• **STATED TASK**: Copy the lines of the material from its first line through the line containing "click(x=385, y=53)", inclusive, with no changes.

═════ INFORMATION PROVIDED ═════

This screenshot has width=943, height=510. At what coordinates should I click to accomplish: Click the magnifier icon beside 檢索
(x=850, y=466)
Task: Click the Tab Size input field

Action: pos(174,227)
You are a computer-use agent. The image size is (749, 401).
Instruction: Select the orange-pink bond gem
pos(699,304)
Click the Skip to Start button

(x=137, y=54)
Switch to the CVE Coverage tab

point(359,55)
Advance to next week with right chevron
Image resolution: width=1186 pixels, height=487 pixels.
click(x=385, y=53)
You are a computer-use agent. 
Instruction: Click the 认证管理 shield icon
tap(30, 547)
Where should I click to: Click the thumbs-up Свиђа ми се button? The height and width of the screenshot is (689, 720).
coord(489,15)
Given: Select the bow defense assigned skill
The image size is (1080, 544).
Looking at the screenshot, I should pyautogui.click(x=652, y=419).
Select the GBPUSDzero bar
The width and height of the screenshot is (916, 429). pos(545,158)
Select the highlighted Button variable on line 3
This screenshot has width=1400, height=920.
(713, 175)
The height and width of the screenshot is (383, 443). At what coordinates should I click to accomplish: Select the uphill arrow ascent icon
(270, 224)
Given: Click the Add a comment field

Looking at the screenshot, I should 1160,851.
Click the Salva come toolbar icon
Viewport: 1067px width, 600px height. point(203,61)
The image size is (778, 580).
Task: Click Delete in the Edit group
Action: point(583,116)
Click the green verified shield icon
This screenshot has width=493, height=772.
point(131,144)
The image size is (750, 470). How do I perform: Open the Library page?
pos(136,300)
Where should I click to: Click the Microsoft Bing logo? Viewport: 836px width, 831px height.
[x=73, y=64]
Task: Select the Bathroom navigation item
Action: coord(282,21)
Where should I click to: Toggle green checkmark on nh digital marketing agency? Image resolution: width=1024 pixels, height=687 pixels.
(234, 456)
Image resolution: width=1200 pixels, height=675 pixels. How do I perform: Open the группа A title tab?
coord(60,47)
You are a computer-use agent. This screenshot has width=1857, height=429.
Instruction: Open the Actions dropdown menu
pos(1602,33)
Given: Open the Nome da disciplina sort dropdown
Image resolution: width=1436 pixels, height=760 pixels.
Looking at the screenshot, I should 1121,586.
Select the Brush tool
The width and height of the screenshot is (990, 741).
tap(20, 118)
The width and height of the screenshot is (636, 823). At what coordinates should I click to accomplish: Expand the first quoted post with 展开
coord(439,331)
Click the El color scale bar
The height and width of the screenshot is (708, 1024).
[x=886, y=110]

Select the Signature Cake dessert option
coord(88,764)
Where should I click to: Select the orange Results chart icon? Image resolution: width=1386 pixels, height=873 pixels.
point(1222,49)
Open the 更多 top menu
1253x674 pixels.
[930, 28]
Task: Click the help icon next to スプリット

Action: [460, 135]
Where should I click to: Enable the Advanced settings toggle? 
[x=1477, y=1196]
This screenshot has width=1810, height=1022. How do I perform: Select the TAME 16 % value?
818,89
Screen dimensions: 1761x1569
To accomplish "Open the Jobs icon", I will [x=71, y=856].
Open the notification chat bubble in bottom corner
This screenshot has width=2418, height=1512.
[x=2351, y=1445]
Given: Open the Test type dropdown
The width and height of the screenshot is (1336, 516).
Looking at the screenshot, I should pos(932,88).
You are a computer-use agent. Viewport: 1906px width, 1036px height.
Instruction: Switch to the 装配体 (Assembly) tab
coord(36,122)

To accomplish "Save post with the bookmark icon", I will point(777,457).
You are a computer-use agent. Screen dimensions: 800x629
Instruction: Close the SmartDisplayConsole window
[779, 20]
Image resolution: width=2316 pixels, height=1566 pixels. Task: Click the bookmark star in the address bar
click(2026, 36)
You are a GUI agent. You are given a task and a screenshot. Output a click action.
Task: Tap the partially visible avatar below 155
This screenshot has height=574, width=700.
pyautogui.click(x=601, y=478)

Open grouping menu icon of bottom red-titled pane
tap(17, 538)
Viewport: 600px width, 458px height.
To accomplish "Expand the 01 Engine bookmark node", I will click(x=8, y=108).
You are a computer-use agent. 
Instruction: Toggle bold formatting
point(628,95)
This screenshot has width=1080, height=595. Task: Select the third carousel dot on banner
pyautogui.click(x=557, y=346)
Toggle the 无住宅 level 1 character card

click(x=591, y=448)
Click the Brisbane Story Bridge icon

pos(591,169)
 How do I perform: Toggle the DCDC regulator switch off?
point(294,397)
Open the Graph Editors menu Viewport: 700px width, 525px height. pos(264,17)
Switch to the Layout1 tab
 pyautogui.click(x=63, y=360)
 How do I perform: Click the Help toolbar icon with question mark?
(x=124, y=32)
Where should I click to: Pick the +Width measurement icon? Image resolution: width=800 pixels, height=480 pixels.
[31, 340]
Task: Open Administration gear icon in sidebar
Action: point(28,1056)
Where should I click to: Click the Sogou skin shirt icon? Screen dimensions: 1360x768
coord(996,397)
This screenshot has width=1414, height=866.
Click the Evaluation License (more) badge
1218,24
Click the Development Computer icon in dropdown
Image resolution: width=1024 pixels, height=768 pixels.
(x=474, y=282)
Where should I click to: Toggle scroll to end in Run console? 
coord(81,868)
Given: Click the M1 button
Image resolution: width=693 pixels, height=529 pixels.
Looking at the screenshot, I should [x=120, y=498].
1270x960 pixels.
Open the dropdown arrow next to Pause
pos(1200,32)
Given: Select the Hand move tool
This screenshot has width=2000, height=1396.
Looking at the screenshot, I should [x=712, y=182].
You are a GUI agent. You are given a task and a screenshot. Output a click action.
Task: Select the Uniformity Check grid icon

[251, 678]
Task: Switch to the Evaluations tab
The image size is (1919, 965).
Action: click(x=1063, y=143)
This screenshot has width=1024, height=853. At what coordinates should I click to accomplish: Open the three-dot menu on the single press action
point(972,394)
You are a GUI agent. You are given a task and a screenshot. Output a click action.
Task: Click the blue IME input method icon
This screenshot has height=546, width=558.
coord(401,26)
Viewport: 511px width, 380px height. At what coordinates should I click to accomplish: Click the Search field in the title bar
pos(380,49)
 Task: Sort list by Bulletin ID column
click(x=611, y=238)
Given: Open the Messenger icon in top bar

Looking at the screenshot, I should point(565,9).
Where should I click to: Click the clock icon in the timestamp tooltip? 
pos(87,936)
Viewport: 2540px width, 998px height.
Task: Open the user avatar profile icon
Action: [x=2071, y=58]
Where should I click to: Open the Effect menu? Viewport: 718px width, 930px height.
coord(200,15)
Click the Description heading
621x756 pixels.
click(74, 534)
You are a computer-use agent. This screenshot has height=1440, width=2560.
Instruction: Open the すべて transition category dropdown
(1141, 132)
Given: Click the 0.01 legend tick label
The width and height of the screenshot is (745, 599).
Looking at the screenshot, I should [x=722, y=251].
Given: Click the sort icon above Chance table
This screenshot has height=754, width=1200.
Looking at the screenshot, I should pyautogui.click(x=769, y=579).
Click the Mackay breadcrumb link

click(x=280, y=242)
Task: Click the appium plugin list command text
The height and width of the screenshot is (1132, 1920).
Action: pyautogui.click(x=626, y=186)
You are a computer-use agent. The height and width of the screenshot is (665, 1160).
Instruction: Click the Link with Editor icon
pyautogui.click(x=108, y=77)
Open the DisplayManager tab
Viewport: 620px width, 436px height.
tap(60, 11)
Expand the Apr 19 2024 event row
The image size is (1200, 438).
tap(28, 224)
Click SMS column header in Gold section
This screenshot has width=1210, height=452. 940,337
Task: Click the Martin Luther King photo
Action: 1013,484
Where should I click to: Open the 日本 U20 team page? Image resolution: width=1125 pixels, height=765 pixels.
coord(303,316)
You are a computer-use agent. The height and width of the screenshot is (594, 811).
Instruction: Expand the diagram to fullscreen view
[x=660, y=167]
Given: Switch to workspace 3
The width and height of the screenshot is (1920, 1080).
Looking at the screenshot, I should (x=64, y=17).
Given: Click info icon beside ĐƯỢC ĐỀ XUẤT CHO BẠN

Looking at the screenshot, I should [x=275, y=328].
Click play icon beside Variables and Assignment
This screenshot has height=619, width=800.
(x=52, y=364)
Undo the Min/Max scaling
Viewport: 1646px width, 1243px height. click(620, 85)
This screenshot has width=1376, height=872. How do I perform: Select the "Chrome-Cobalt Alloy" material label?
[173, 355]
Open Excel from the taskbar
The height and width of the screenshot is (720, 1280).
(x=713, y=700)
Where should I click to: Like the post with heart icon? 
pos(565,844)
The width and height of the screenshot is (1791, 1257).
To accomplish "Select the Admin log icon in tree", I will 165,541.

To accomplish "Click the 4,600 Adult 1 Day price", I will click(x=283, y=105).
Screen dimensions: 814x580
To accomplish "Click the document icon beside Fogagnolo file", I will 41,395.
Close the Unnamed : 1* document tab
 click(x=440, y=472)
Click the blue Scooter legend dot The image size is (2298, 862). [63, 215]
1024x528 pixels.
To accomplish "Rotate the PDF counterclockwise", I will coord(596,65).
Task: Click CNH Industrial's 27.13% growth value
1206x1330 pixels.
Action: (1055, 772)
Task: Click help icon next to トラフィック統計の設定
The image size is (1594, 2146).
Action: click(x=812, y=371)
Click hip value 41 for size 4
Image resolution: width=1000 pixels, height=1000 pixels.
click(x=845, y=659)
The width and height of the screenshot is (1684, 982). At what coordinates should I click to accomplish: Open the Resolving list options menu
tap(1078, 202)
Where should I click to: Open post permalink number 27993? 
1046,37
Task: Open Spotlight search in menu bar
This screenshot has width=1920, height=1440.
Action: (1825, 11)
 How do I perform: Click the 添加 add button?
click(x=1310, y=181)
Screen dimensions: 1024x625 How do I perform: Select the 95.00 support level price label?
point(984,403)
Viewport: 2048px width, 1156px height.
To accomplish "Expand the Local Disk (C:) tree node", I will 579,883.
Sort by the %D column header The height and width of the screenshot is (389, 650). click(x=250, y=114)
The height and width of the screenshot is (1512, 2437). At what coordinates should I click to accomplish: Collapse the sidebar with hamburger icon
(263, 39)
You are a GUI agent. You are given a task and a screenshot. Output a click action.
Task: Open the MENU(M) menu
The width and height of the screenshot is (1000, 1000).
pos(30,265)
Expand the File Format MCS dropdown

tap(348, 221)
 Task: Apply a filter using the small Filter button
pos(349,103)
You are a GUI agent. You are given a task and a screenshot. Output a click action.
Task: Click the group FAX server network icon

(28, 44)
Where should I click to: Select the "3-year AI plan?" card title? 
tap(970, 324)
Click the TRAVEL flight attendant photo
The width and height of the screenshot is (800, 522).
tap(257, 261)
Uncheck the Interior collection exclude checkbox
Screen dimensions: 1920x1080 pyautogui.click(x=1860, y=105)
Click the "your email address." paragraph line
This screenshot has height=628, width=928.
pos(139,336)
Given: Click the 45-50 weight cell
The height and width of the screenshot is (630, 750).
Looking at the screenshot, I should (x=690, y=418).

═════

• **EXERCISE OUTPUT**:
This screenshot has width=943, height=510. At what coordinates should I click to accomplish: Click the magnifier icon beside 檢索
(x=850, y=466)
Task: Click the Tab Size input field

Action: pos(174,227)
You are a computer-use agent. The image size is (749, 401).
Instruction: Select the orange-pink bond gem
pos(699,304)
Click the Skip to Start button

(x=137, y=54)
Switch to the CVE Coverage tab

point(359,55)
Advance to next week with right chevron
Image resolution: width=1186 pixels, height=487 pixels.
click(x=385, y=53)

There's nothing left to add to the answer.